I find myself wondering why I focus on the things that divide us, rather than what unifies us. I know that when I feel judged for how I practice faith, I am inclined to hold judgement in my heart against those who judge me. True.

Self-awareness is a gift, and sometimes I need to weed out the defensiveness and cynicism that rises in me.  Weeding is part of life! 

Self-awareness also helps me to recognize the sadness I feel when people I deeply care about are polarized and posture themselves to defend rather to listen and respond with love. 

How I would love to bridge the gaps that divide us, to help those who have strong views and opinions take time to listen to those who might not see their point of view.

When I listen to the wounded, I often listen to those who have been wounded with the barbs of certainty framed in Christian rhetoric.  It makes me want to weep. For that is not Jesus’ way. His was the way of love, and he reserved judgement for the religious zealots.

I also listen to those strong in faith but confused by the swirling dissension among us.  Often these conversations are framed in fear.  I have become convinced that when we are afraid of the “other”, we lose our capacity to love, listen and understand. 

I often ask myself, what is the Jesus way?  He hung out with the broken, the marginalized.  His disciples were a struggling lot at times.  This actually encourages me.  Even though I struggle with “doing it right”, I keep praying the prayer “Show me Your way.”  And if there is any certainty, there is the compelling command… to love God with all our hearts and to love our neighbour as ourselves.  Those words of Jesus give me direction.

So I continue to live in this broken way, as I know many others do. Sometimes having more questions than answers, but living in the knowledge that God loves us. This I believe with all my heart. I live, claiming the peace that passes all understanding, knowing that I will understand someday.

I want to live with an open heart, listening to each one’s story, understanding how they are formed; often living and affected with wounds from the past.

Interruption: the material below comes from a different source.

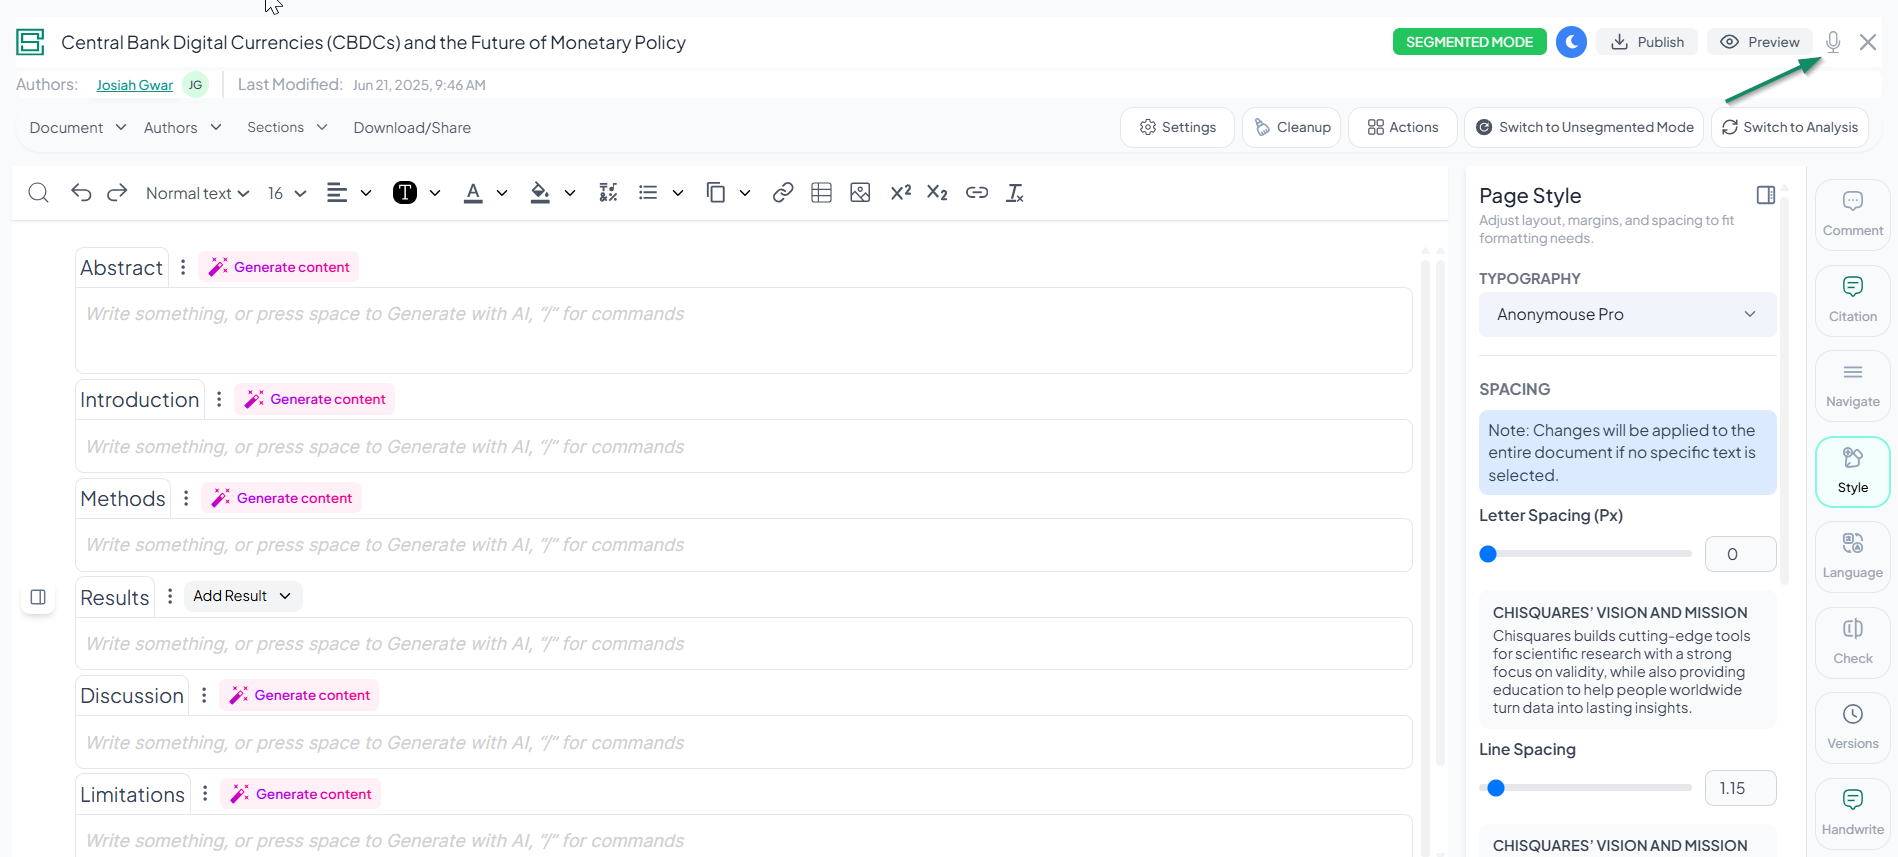The image size is (1898, 857).
Task: Click the microphone dictation icon
Action: [x=1832, y=42]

I pray for the ability to be a wounded healer, a follower of Jesus, who was wounded for us. All of us.

I am incredibly grateful for beauty all around us. I see it everyday,  in the people I observe who so lovingly give of themselves. I see this in creation which speaks to me in the sky, in the flowers, in the birds, it is all around us. This is an antidote for pain.

So when I am disquieted, I look to the one who understands the full picture. I love this verse, from Isaiah 30:15.  In quietness and trust is your strength.